*Data provided*.

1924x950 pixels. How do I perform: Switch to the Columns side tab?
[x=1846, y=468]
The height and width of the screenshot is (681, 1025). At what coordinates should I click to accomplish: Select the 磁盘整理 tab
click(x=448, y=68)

...

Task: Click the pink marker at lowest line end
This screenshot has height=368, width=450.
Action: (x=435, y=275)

...

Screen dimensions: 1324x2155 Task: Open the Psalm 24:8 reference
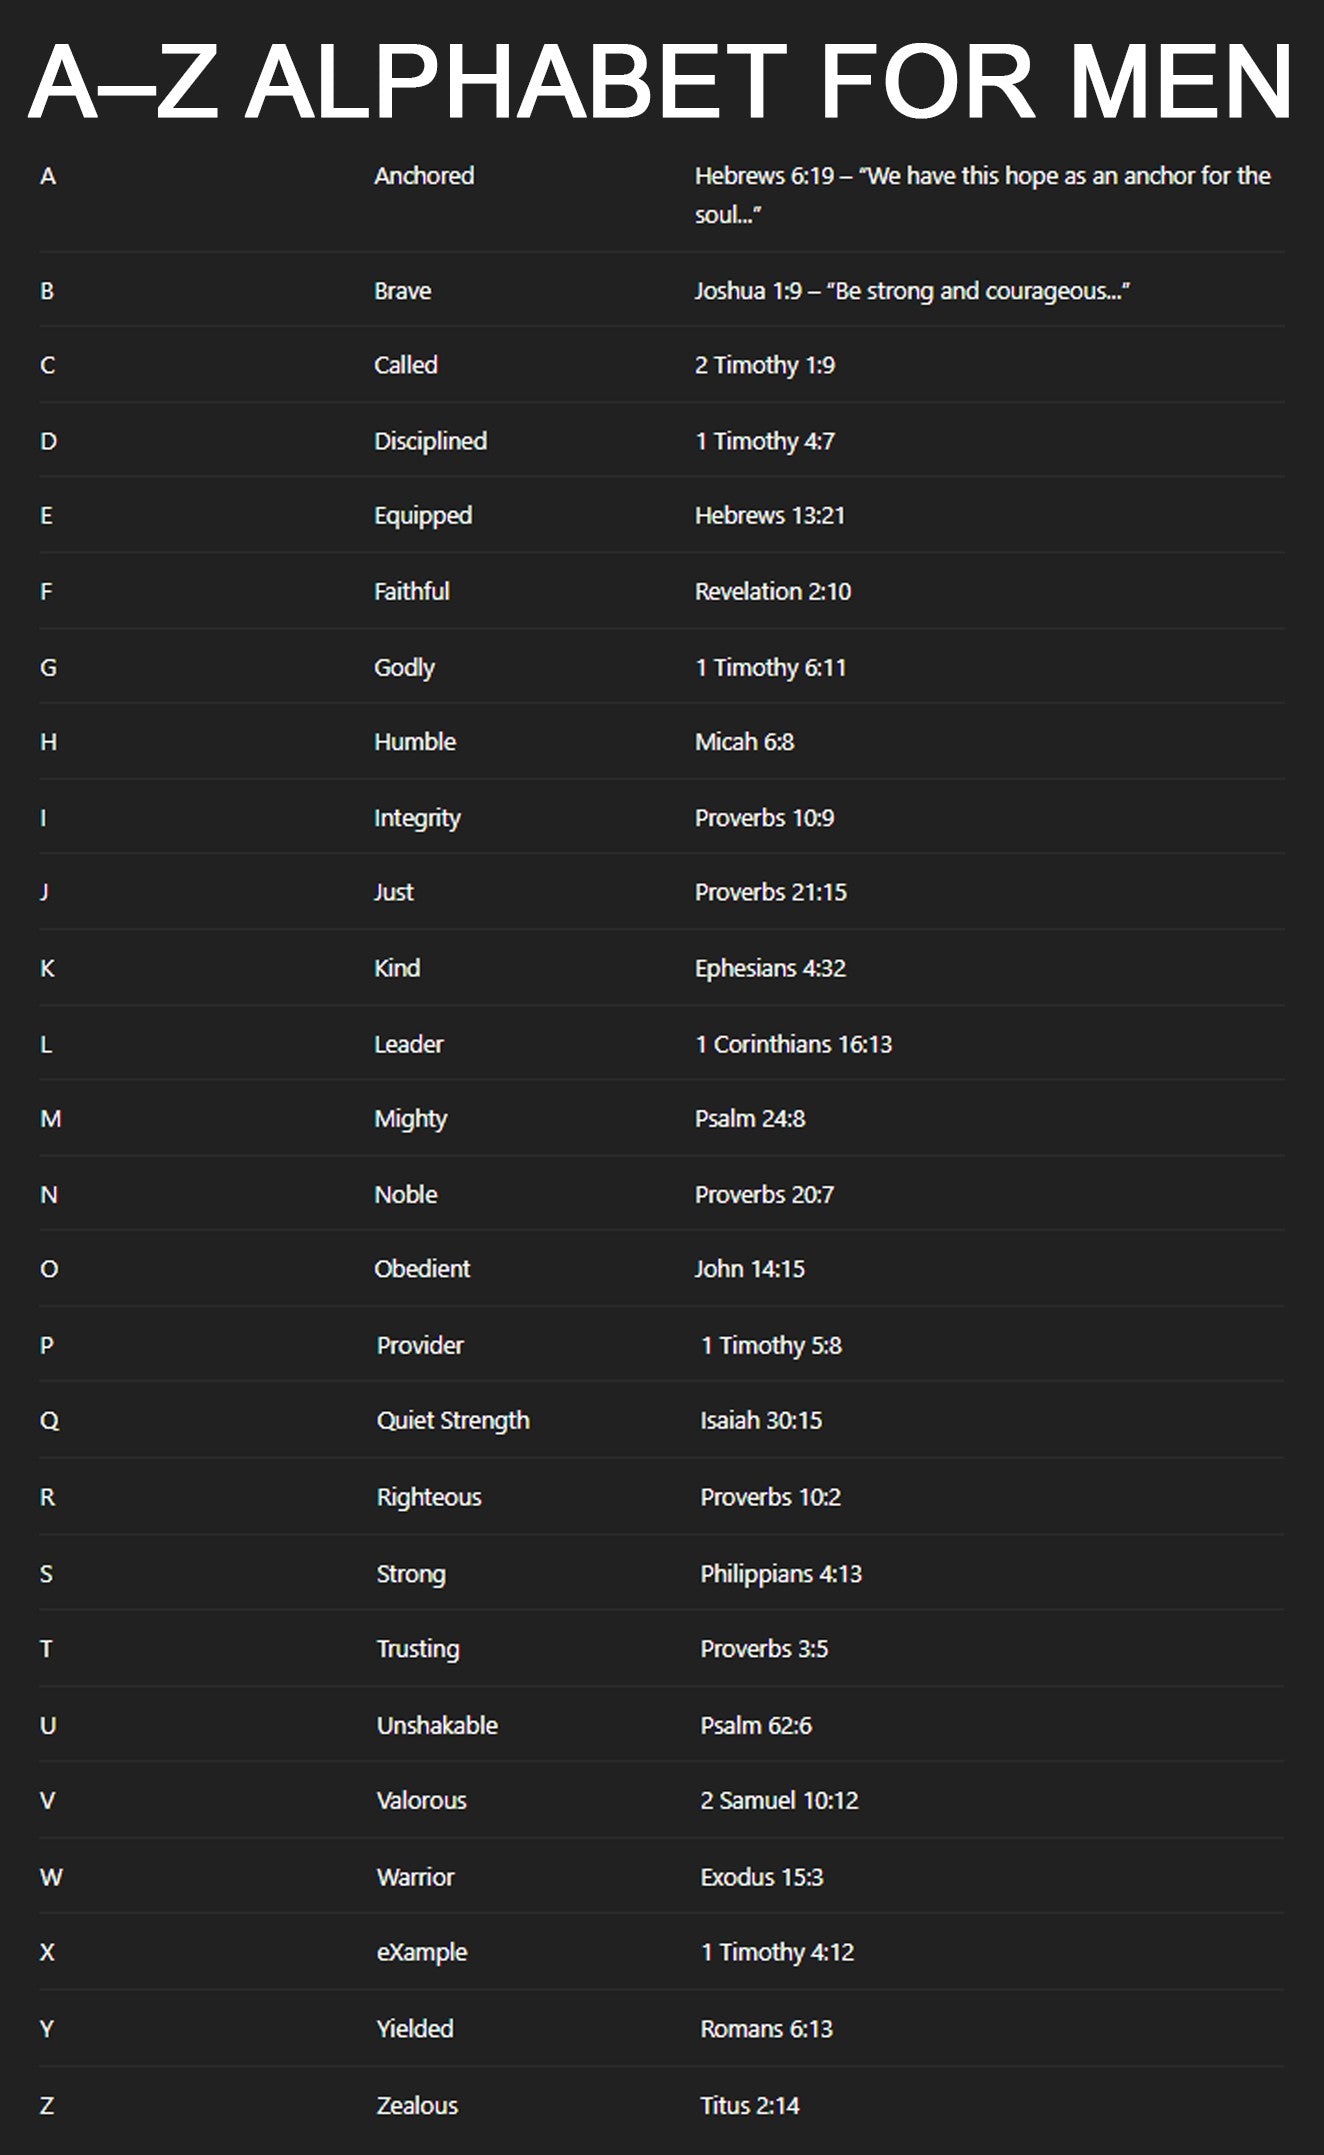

*What to work on*.
Scan the data, and report each line that uses the word "Task".

*Response area*.
Task: Click the pink marker at lowest line end
Screen dimensions: 1324x2155 Task: Open the Psalm 24:8 reference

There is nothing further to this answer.